Erlend Øye Legao

Don’t call it Nordic Reggae! Oder besser doch? Der Norweger Erlend Øye vermählt auf seinem ersten Soloalbum nach dem Ende von The Whitest Boy Alive Reggae mit Pop und Indie.

Einfach nur »schöne Musik« oder doch eher ein schuldiges Plaisirchen? Erlend Øye ist mit dem Image bemakelt, samtweiche Muzak für Kleidungsfachgeschäfte zu liefern. In der Tat ist es nicht lange her, da konnte man keine neue Hose kaufen, ohne dabei seine Band The Whitest Boy Alive zu hören. Øyes erstem Soloalbum seit Unrest aus dem Jahr 2003 sollte man sich deswegen mit einer phänomenologischen Epoché nähern: alles in Klammern setzen, was man selbst meint und die Leute über ihn sagen, am besten auch nicht darauf hören, was die Plattenfirma uns erzählen will, nämlich dass der Prototyp des postpubertären Indie-Hipsterschlaks jetzt »erwachsen« geworden sei.

Ähnlich wie mit den Kings Of Convenience (Leise ist das neue Laut) und den im Sommer 2014 aufgelösten The Whitest Boy Alive (House mit richtigen Instrumenten) verfolgt der sanfte Riese mit seinem Soloalbum konzeptuelle Hintergedanken und bedient sich einer klar lesbaren sound signature. Seine zärtelnde Empfindsamkeitsmusik flicht er ein in die schlichten Patterns von Schmuse-Reggae, in UK traditionell Lovers Rock genannt. Aufgenommen wurden die zehn Stücke gemeinsam mit der isländischen Roots-Reggae-Band Hjálmar. Ein Norweger macht Reggae mit Isländern: Darf man das Ergebnis also als »Nordic Reggae« labeln? Nicht wirklich, denn Øye lebt schon seit einiger Zeit in Sizilien. Unabhängig davon taugt Øyes Reggae-Aneignung kaum für ungebrochene Sunshine-Klischees und kommt auch nur scheinbar kontrazyklisch im Herbst auf den Markt. Für Barcardi-laidbackness ist die Musik oft zu spröde, sentimental und reserviert. Überkritisch ließe sich bei der Begleitband Hjálmar eine gewisse Unbeholfenheit feststellen, auf einem Multikulti-Stadtteilfest würde sie jedenfalls nicht unangenehm auffallen.

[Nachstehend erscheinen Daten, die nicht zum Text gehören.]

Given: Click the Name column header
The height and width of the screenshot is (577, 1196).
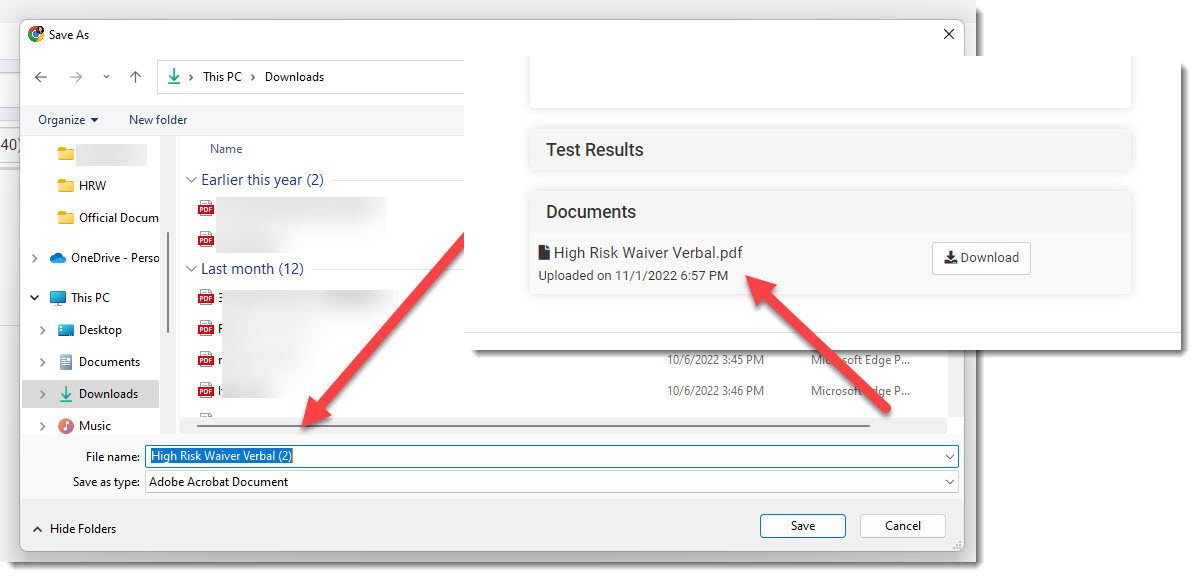Looking at the screenshot, I should point(226,149).
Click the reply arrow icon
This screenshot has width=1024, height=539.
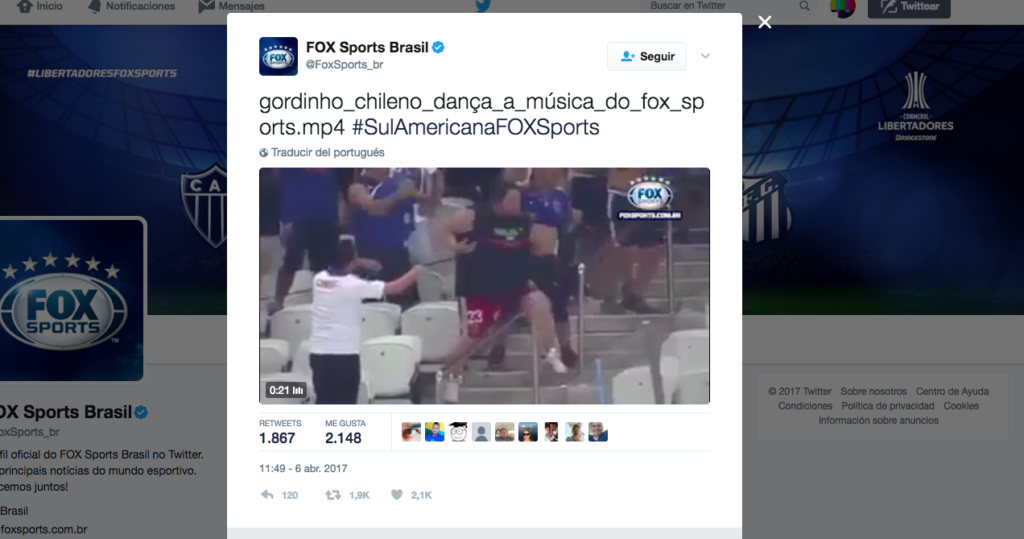[267, 495]
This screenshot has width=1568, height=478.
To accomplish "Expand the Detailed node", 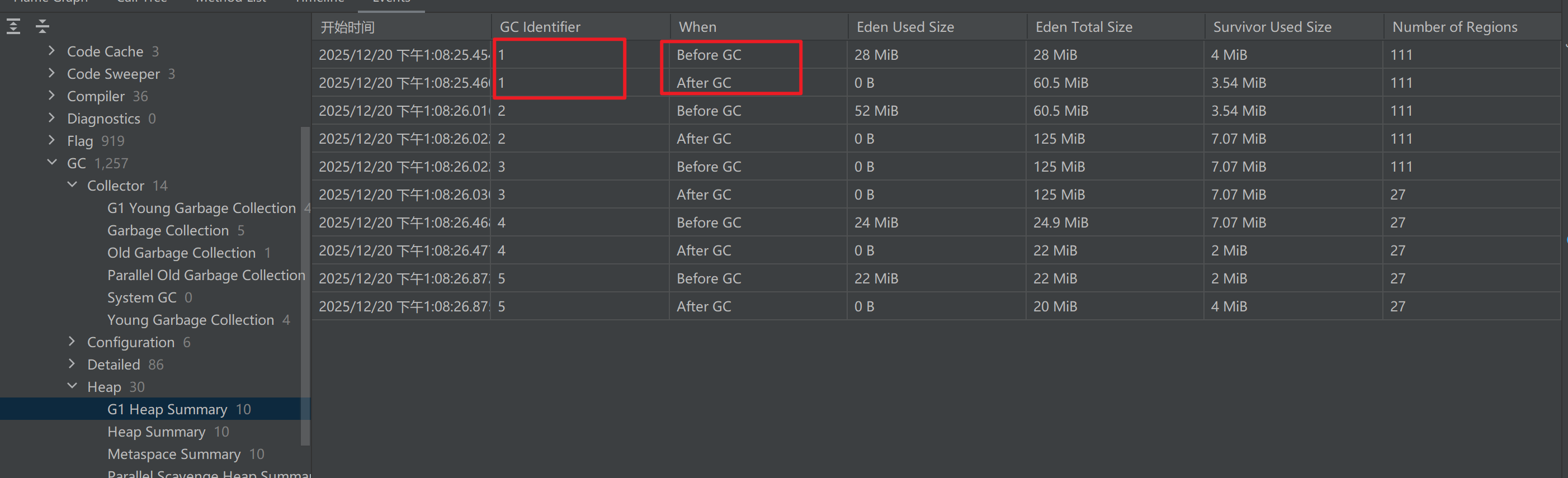I will pos(73,363).
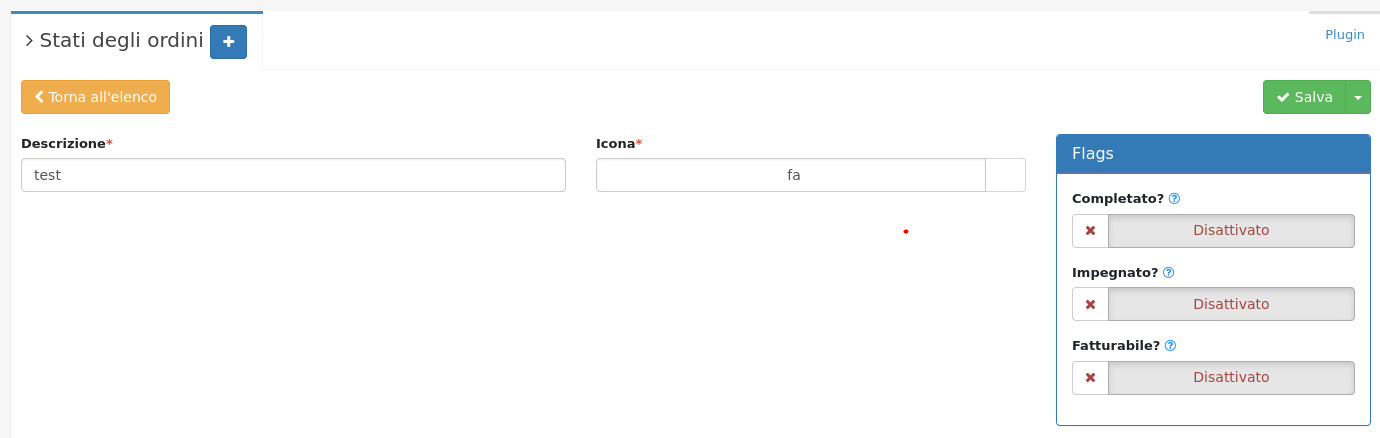The width and height of the screenshot is (1380, 438).
Task: Open the icon picker addon beside Icona
Action: click(1005, 175)
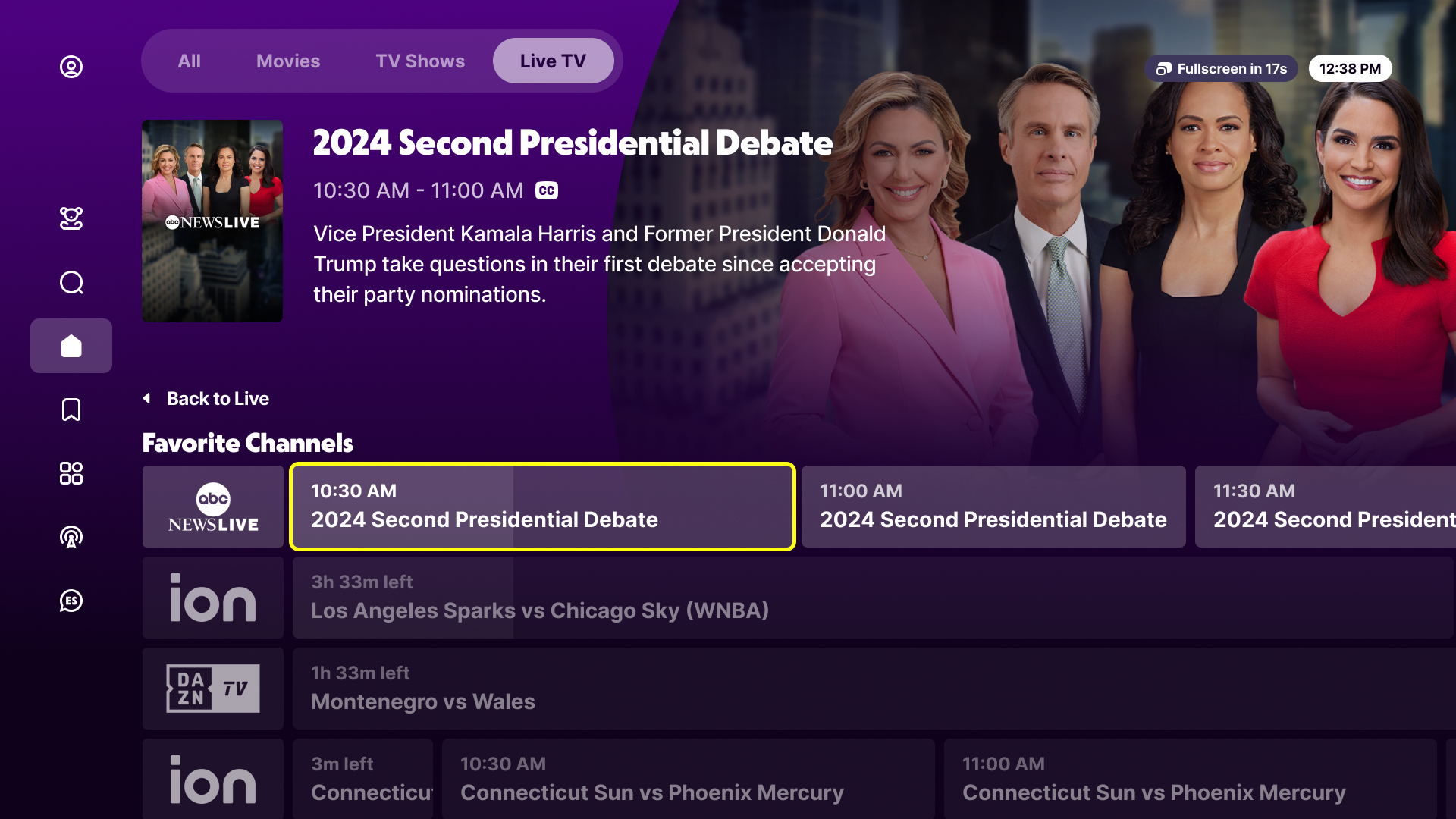Open the search icon in sidebar
1456x819 pixels.
tap(71, 282)
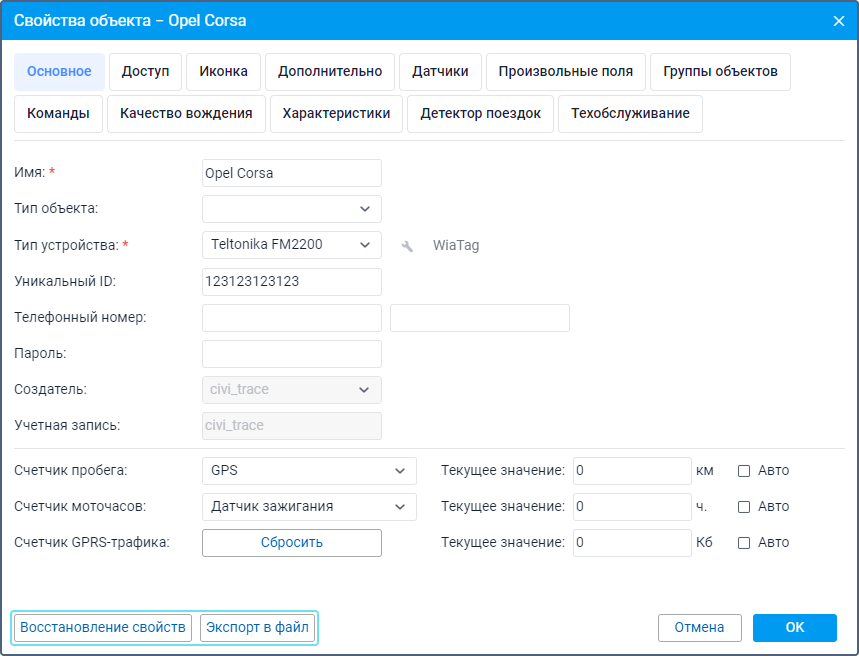Click the Уникальный ID input field

click(292, 282)
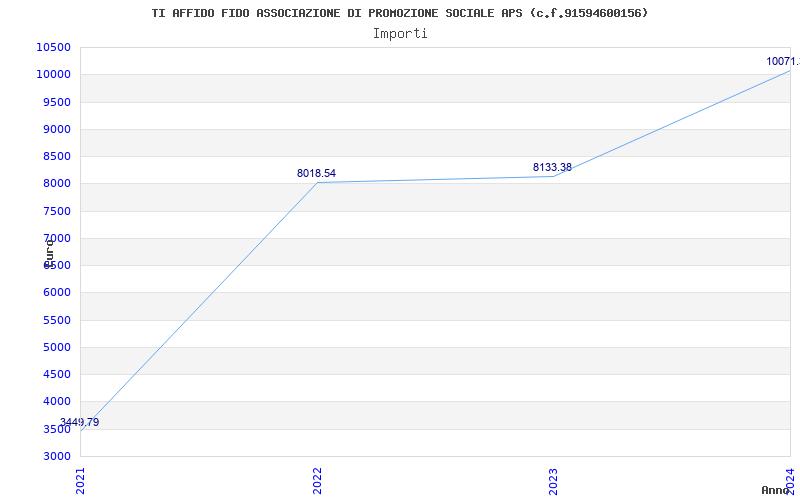
Task: Click the 5500 y-axis tick label
Action: 56,320
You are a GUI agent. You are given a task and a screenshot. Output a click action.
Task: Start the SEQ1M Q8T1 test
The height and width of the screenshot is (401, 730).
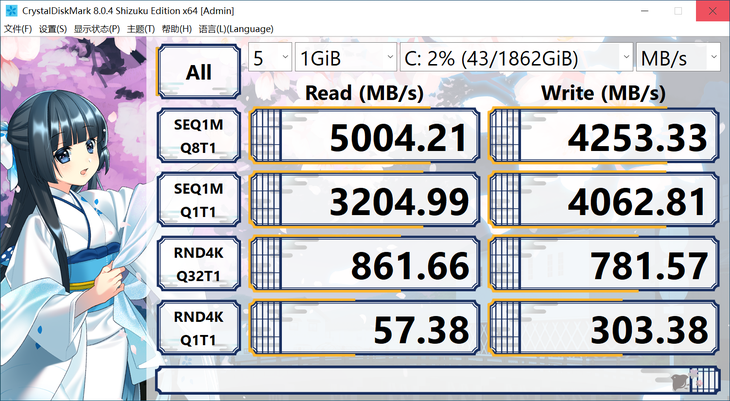[199, 136]
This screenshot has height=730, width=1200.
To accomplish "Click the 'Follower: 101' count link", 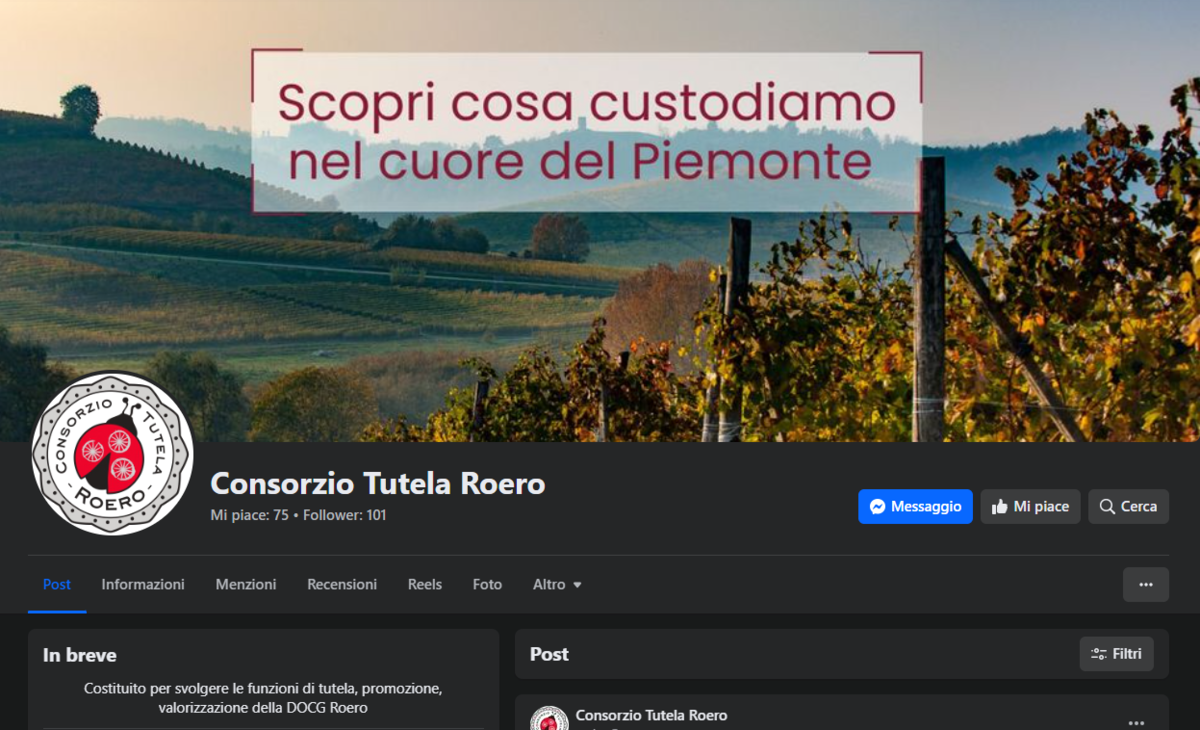I will click(345, 516).
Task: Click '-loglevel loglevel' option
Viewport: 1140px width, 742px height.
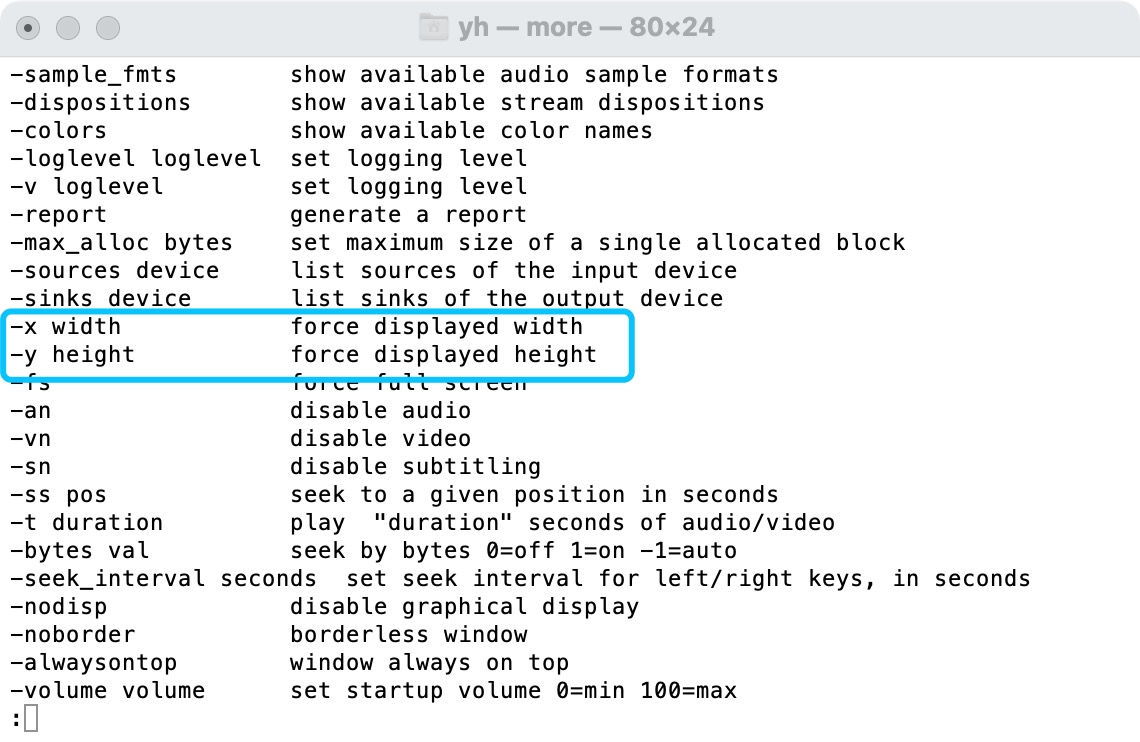Action: coord(135,159)
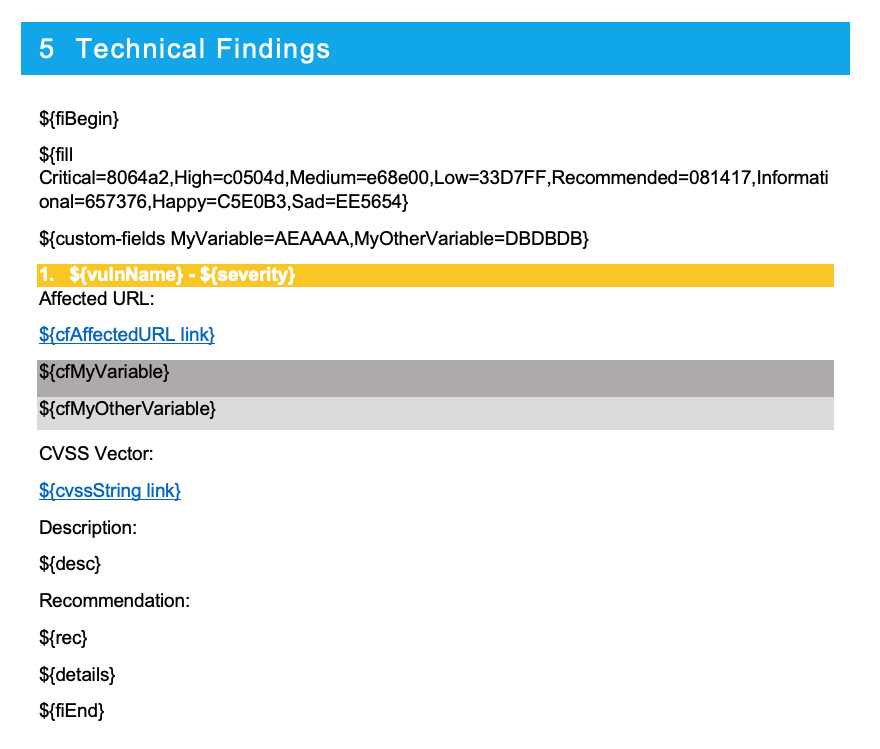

Øyes unentrinnbar umschmeichelnder, in einprägsamen Sentenzen vorgetragener Gesang behandelt wie immer die ewigen Themen Liebe, Abschied, Sehn- und Eifersucht. Dass er Reggae als vorgefertigte Hintergrundstruktur und nicht als Ausdrucksform benutzt, tut dem Album gut – was wäre schließlich fragwürdiger gewesen als ein »echtes« Reggae-Album? Immer wieder hybridisiert Øye die schunkelnden Riddims, indem er sie mit Softrock-Harmonien, Postrock-Elementen oder einem Hauch Birkenstock-Romantik à la Belle And Sebastian aufmischt. Auch Bläser, Streicher, Rhodes-Piano, Synthies und Highlife-Gitarren sind zu hören. Und das tolle Stück »Bad Guy Now« ruft Erinnerungen an Felt auf und verwischt dabei auf interessante Weise die Grenze zwischen der Glücklich-wenn-ich-traurig-bin-Attitüde britischer Gitarrenbands und einer gewissen Dire-Straits-Stimmung für Erwachsene.

Was Øye an Reggae interessiert, ist weder das Politische (wie einst The Clash) noch das klangästhetische Potenzial, an dem sich Postpunk-Bands wie PIL der die Slits orientierten. Es ist der Pop-Appeal und sonst nichts. Øye folgt damit den Spuren von Boys Georges Culture Club und nicht zuletzt dem großen Green Gartside von Scritti Politti. Der kündigte bei einem legendären Konzert in Berlin vor zwei Jahren einen Song mit folgenden Worten an: »Pop Reggae and postmodernism – a marriage made in heaven or hell? You decide.« In diesem Sinne darf dann beim Durchstöbern der Winterkollektion jeder selbst entscheiden, was von der Ehe zu halten ist, die Erlend Øye zwischen Pop, Reggae und Indie-Innerlichkeit arrangiert hat.